Net Patient RevenuePatient Care Costs
Total Operating Revenue Total Operating Costs

   Using a sample of hospitals, the Committee compared the cost-to-charge ratio developed using the estimated patient care costs to a cost-to-charge ratio utilizing data from Medicare cost reports. Whenever the revenue and charge data from the Medicare cost report was similar to the annual financial data filed with the Council, the cost-to-charge ratio using the estimated patient care costs was within 1.5% of the cost-to-charge ratio using Medicare data. In some instances, corrections will have to be made for hospitals with certain categories of revenues that do not have associated operating costs such as large retroactive third-party revenue adjustments or when relatively large amounts of contributions or investment income is included in operating revenue.

   The Council will annually provide each hospital with documentation on how its individual cost-to-charge ratio is calculated and hospitals will have an opportunity to address the ratio through the Council's verification process.

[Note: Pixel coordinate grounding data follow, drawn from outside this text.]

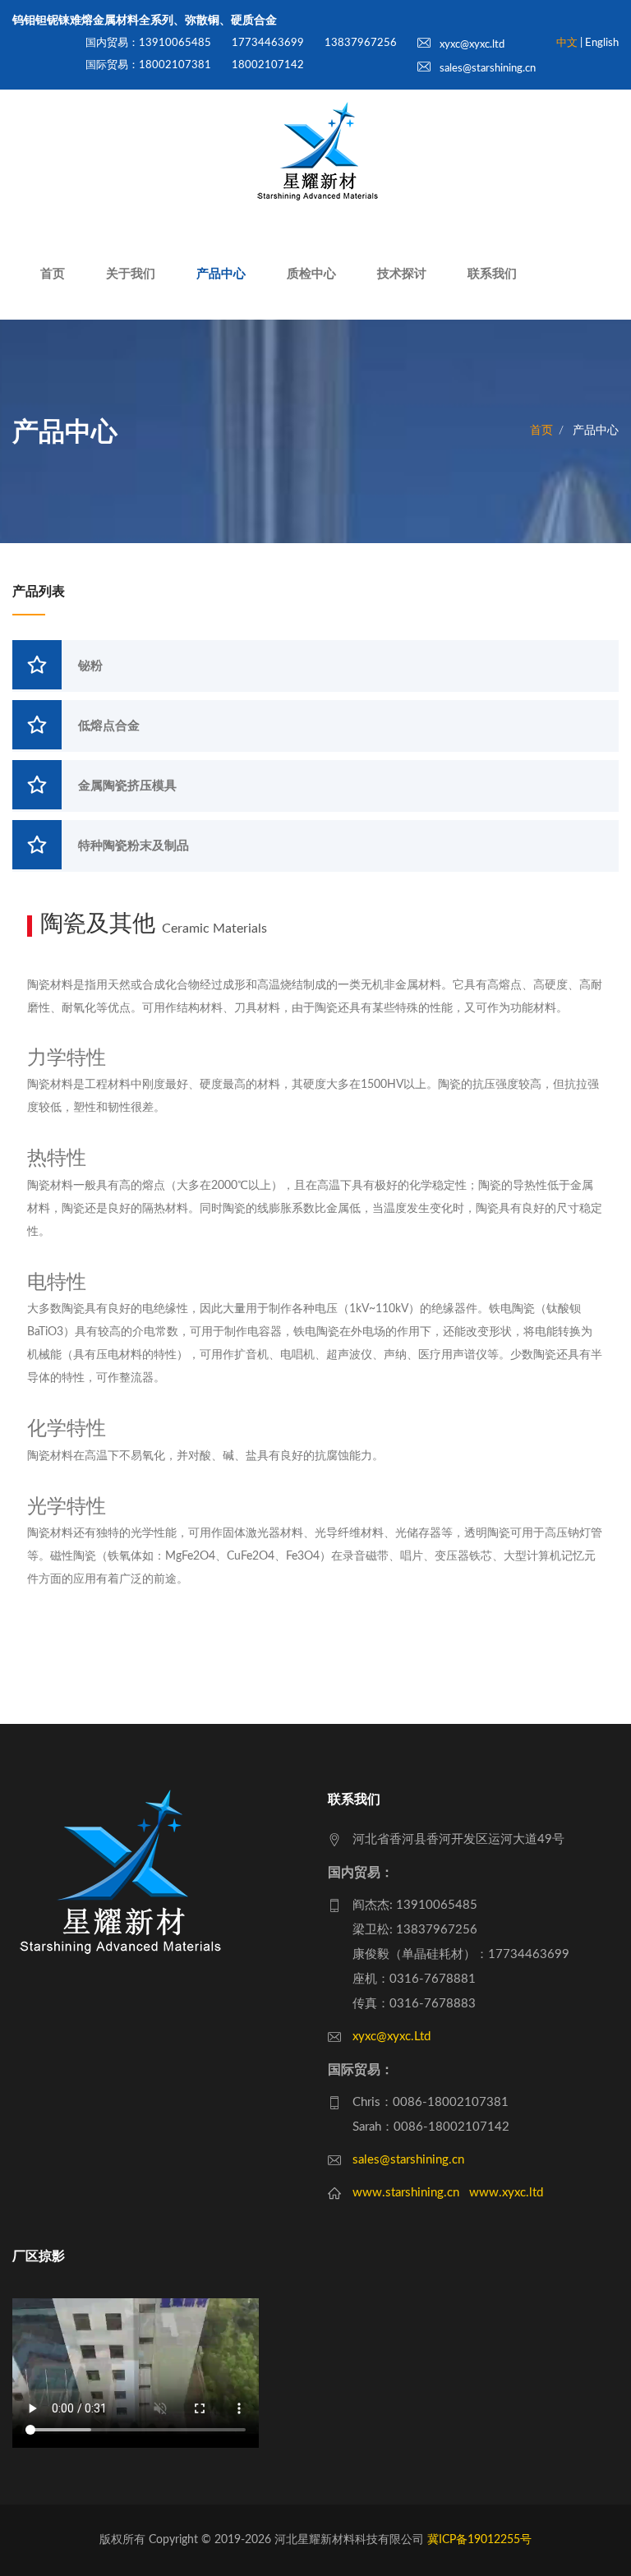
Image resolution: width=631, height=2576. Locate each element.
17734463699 (268, 43)
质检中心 (311, 274)
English (602, 43)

   C.  Plan to Serve the Uninsured and Procedures for Collecting Bad Debt

   Section 1104(b) of the act states that to be eligible to apply for payment under the Program, a hospital has to have a plan in place to serve the uninsured and meet the following six specific eligibility requirements listed as follows:

   Accepts all individuals, regardless of the ability to pay for emergent medically necessary services within the scope of the hospital's service.

   Seeks collection of claims, including collection from an insurer or payment arrangements with the person who is responsible for payment of the care rendered.

   Attempts to obtain health care coverage for patients, including assisting patients in applying for Medical Assistance, the Children's Health Insurance Program or the Adult Basic Coverage Insurance Program.

   Ensures that an emergency admission or treatment is not delayed or denied pending determination of coverage or requirement for prepayment or deposit.

   Posts adequate notice of the availability of medical services and the obligation of a hospital to provide free services.

   Provides necessary data to Council.

   To qualify for funding, a hospital will be required to annually complete a form supplied by the Department that will attest to the hospital's compliance with these requirements.

   D.  Upper Limit on Payments

   In compliance with Federal law and the act, the Department adheres to the hospital-specific disproportionate share payment (DSH) upper limit which limits DSH payments to no more than 100% of costs related to caring for Medical Assistance patients and/or uncompensated costs related to caring for indigent patients.

   The Department, in accordance with the upper limit assurances in Federal law and section 1104 of the act, may withhold payments under the Program to a hospital that exceeds the hospital's specific DSH upper limit. Furthermore, section 1106 of the act (35 P. S. § 5701.1106) requires that the total amount of funds received by a hospital shall not exceed the uncompensated care amount derived by the Council. Accordingly, the Department will limit a hospital's payments under the Program to this amount.

   The Department will request the necessary data to determine hospital specific DSH upper payment limits. The Department will amend the Pennsylvania Medical Assistance Hospital Cost Report (MA 336) for the Fiscal Year 2001-2002 reporting period.

Contact Person

   A copy of this notice is available for review at local County Assistance Offices. Interested persons are invited to submit written comments to this notice within 30 days of this publication. Comments should be sent to the Department of Public Welfare, Office of Medical Assistance Programs, Bureau of Fee-for-Service Programs, Attention William T. Miller Jr., P. O. Box 8047, Harrisburg, PA 17105-8047.

   Persons with a disability may use the AT&T Relay Service by calling (800) 654-5984 (TDD Users) or (800) 654-5988 (voice users).


[Pa.B. Doc. No. 02-1317. Filed for public inspection July 26, 2002, 9:00 a.m.]